Amid reports of severe learning loss suffered by American children during school closures, American Federation of Teachers (AFT) president Randi Weingarten is trying to deflect the blame for the widespread school closures onto the Trump administration.
“While former President Donald Trump and his education secretary, Ms. [Betsy] DeVos, ranted and raved, their successors put the safety measures in place to get reopening done,” Weingarten claimed in a letter published Sunday in The Wall Street Journal.
The letter is a response to the newspaper’s earlier editorial, which called out the AFT for driving the nationwide shutdown of schools during the COVID-19 pandemic, as well as its recent effort to rewrite history and rebrand itself as a champion of school reopening.
‘You Flunked the Pandemic, Randi’: WSJ
The AFT has left a trail of attempts to make it harder for schools to reopen for in-person instruction. A publicized email exchange between the AFT and the CDC shows that the union successfully lobbied the health agency to modify its school reopening guidelines, allowing teachers and staff living with a “high-risk” person to work remotely, and demanding that schools in communities with high COVID-19 case levels stay closed pending updated guidelines. When the CDC revised its school-distancing guidelines from 6 feet to 3, Weingarten opposed the change, declaring that the union was “not convinced that the evidence supports changing physical distancing requirements at this time.”
“After the first months of COVID uncertainty, the school shutdowns had nothing to do with safety,” the WSJ editorial board argued, pointing to a collapse in American 8-year-olds’ math and reading scores. “You flunked the pandemic, Randi, and set back America’s children for years.”
Instead of directly addressing the role the AFT played in prolonged school closures—which directly translated to learning loss, Weingarten equated the criticism of her organization with an attack on all teachers who worked to meet their students’ needs during a hard time.

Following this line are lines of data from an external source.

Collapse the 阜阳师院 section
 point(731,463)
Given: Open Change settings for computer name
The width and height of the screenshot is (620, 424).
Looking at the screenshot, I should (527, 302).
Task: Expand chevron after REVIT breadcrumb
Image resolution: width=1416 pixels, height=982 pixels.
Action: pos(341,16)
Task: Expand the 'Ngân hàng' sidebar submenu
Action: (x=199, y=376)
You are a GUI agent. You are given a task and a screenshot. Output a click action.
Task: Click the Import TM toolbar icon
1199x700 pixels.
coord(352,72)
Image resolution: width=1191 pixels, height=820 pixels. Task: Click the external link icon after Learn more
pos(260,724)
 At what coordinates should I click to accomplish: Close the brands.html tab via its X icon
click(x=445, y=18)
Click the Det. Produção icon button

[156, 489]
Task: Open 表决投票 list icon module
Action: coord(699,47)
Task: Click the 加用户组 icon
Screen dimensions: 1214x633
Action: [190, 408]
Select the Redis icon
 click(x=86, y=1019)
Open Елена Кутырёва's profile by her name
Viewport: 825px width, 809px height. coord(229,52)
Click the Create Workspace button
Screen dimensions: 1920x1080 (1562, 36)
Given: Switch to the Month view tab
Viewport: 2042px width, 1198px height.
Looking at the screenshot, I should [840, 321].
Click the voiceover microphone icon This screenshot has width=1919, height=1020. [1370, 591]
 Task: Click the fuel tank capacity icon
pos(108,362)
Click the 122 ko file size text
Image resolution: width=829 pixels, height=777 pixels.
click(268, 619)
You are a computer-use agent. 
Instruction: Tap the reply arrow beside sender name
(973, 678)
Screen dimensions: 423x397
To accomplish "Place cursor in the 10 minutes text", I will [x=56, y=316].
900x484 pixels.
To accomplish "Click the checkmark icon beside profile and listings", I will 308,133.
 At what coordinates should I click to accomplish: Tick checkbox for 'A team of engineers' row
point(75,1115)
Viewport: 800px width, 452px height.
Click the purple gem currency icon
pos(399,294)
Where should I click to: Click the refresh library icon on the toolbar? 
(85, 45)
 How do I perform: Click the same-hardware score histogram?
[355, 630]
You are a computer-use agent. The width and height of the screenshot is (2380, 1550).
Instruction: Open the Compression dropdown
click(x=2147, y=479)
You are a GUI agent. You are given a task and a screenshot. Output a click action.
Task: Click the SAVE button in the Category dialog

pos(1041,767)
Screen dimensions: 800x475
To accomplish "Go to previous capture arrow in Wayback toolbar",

“Teachers deserve our ear and our help, not shame and blame,” the union leader said. She also praised the Biden administration’s American Rescue Plan (ARP) as “our vehicle to accelerate learning so kids can recover and thrive.”
It remains debatable how much the ARP actually helped schools reopen, since President Joe Biden signed the relief package on March 11, 2021, at which point many private schools and some public schools had already reopened, or had never closed to begin with. Much of the $122 billion allocated via the ARP to safely reopen PreK–12 schools still hasn’t been spent.
Schools Re-opened ‘In Spite Of’ Republicans
The White House has adopted a similar rhetoric. When White House press secretary Karine Jean-Pierre was asked if the Biden administration should be held accountable for not pushing schools to reopen sooner, she shifted the blame to Republicans.
“In less than six months, our schools went from 46 percent open to nearly all of them being open full time,” Jean-Pierre told reporters last Thursday. “That was the work of this president, and that was the work of Democrats, in spite of Republicans not voting for the American Rescue Plan, of which $130 billion went to schools to have the ventilation, the tutoring, and being able to hire more teachers.”
Anti-Trump Ad Comes Back to Haunt Democrats
Meanwhile, an education-themed Democrat campaign ad has resurfaced and is circulating again on social media. In the ad, dated July 27, 2020, Trump’s pro-school reopening stance was deemed harmful to teachers and children.
“[Trump is] desperate to reopen schools because he thinks it will save his reelection,” the ad’s narrator says in an ominous voice. “[He is] ignoring how the virus spreads, risking teachers’ and parents’ lives, going against the advice of experts.”